This TPC-DS implementation is derived from the TPC-DS benchmark specification but does not comply with all its requirements and is not comparable to published TPC-DS benchmark results.
Dataset overview
The TPC-DS dataset contains 24 tables. At the 1 TB scale factor, the largest fact table (store_sales) contains approximately 2.9 billion rows, and the total dataset spans billions of rows across all fact tables.
| Table name | Number of rows |
|---|---|
| store_sales | 2,879,987,999 |
| catalog_sales | 1,439,980,416 |
| web_sales | 720,000,376 |
| inventory | 783,000,000 |
| store_returns | 287,999,764 |
| catalog_returns | 143,996,756 |
| web_returns | 71,997,522 |
| customer | 12,000,000 |
| customer_address | 6,000,000 |
| customer_demographics | 1,920,800 |
| item | 300,000 |
| time_dim | 86,400 |
| date_dim | 73,049 |
| catalog_page | 30,000 |
| web_page | 3,000 |
| store | 1,002 |
| promotion | 1,500 |
| household_demographics | 7,200 |
| web_site | 54 |
| call_center | 42 |
| reason | 65 |
| warehouse | 20 |
| ship_mode | 20 |
| income_band | 20 |
Import from OSS external tables (recommended)

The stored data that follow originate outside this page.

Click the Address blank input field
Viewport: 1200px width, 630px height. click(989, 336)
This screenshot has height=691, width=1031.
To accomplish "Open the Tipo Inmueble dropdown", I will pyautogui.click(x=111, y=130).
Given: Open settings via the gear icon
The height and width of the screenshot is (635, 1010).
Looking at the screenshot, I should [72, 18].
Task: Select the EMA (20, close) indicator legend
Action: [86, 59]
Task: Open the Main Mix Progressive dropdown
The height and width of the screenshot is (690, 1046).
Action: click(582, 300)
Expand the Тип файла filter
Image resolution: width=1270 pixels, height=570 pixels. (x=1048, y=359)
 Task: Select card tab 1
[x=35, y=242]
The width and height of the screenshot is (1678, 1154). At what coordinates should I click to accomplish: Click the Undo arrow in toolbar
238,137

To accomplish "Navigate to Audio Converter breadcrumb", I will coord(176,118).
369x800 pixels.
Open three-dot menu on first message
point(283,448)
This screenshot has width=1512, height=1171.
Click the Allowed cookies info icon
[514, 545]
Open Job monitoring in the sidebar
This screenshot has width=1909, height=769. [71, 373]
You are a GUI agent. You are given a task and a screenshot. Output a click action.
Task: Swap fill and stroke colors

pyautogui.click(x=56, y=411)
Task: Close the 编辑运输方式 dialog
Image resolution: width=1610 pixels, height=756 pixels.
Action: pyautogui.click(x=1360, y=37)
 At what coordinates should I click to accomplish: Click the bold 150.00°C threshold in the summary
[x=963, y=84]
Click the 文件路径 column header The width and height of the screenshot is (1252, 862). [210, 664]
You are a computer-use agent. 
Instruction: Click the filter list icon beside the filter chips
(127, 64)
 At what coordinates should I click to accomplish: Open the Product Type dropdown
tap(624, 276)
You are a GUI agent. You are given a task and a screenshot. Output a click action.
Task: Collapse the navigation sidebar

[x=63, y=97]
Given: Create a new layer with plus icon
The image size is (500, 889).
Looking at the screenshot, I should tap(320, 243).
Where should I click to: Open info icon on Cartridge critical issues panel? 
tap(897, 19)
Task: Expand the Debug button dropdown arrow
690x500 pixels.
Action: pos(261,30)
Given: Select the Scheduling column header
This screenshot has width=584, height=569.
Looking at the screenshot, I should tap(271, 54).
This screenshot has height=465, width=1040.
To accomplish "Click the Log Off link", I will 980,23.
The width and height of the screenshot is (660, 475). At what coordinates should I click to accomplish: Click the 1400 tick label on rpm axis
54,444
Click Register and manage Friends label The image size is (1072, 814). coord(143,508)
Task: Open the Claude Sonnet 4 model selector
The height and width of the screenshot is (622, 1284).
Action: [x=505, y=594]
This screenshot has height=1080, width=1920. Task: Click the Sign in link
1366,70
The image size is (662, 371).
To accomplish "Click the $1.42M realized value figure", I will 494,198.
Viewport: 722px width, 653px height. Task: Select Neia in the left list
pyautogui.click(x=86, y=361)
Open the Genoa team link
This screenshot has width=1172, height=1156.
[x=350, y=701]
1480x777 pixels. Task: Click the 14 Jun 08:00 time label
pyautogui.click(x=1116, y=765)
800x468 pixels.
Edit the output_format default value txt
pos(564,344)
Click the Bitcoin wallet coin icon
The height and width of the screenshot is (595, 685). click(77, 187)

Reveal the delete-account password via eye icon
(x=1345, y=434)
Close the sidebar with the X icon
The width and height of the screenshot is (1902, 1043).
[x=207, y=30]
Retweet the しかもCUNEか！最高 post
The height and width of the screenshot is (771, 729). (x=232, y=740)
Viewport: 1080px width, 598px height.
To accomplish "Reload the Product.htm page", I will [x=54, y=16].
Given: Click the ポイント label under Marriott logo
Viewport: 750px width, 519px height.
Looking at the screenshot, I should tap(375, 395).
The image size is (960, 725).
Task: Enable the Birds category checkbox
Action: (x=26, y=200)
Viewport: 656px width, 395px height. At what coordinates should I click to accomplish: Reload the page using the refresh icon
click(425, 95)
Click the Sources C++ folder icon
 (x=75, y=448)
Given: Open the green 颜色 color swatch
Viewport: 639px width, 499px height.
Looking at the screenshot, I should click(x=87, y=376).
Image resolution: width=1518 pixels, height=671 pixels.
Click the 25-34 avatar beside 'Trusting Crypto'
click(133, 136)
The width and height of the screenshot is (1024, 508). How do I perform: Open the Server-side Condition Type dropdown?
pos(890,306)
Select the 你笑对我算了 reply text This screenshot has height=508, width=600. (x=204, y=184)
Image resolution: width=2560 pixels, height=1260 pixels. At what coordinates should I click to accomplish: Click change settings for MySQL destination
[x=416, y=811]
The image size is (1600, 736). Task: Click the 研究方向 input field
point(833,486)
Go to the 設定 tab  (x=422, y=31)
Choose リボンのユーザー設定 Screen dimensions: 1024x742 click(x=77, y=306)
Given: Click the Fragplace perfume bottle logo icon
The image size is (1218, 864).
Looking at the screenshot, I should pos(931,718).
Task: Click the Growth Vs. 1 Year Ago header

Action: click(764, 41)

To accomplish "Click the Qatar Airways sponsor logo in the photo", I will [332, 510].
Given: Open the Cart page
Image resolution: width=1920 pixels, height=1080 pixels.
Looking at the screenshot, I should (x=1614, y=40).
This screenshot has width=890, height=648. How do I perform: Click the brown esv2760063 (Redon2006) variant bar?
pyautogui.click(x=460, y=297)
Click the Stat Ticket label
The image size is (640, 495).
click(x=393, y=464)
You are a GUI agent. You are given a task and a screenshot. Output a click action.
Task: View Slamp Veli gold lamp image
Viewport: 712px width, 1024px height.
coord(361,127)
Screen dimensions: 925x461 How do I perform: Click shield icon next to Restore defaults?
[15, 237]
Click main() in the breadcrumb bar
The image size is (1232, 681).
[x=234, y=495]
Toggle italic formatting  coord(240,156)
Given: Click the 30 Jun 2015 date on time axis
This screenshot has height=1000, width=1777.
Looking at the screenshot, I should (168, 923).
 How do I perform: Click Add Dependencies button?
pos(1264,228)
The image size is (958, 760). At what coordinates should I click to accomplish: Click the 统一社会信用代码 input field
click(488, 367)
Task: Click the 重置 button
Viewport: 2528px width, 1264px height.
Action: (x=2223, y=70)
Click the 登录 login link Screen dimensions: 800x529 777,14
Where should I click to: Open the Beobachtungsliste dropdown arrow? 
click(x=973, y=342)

AnalyticDB for MySQL provides pre-staged TPC-DS data in Object Storage Service (OSS) buckets across 16 regions. Rather than generating and uploading data yourself, create external tables that point directly to these OSS paths and then copy the data into your internal tables.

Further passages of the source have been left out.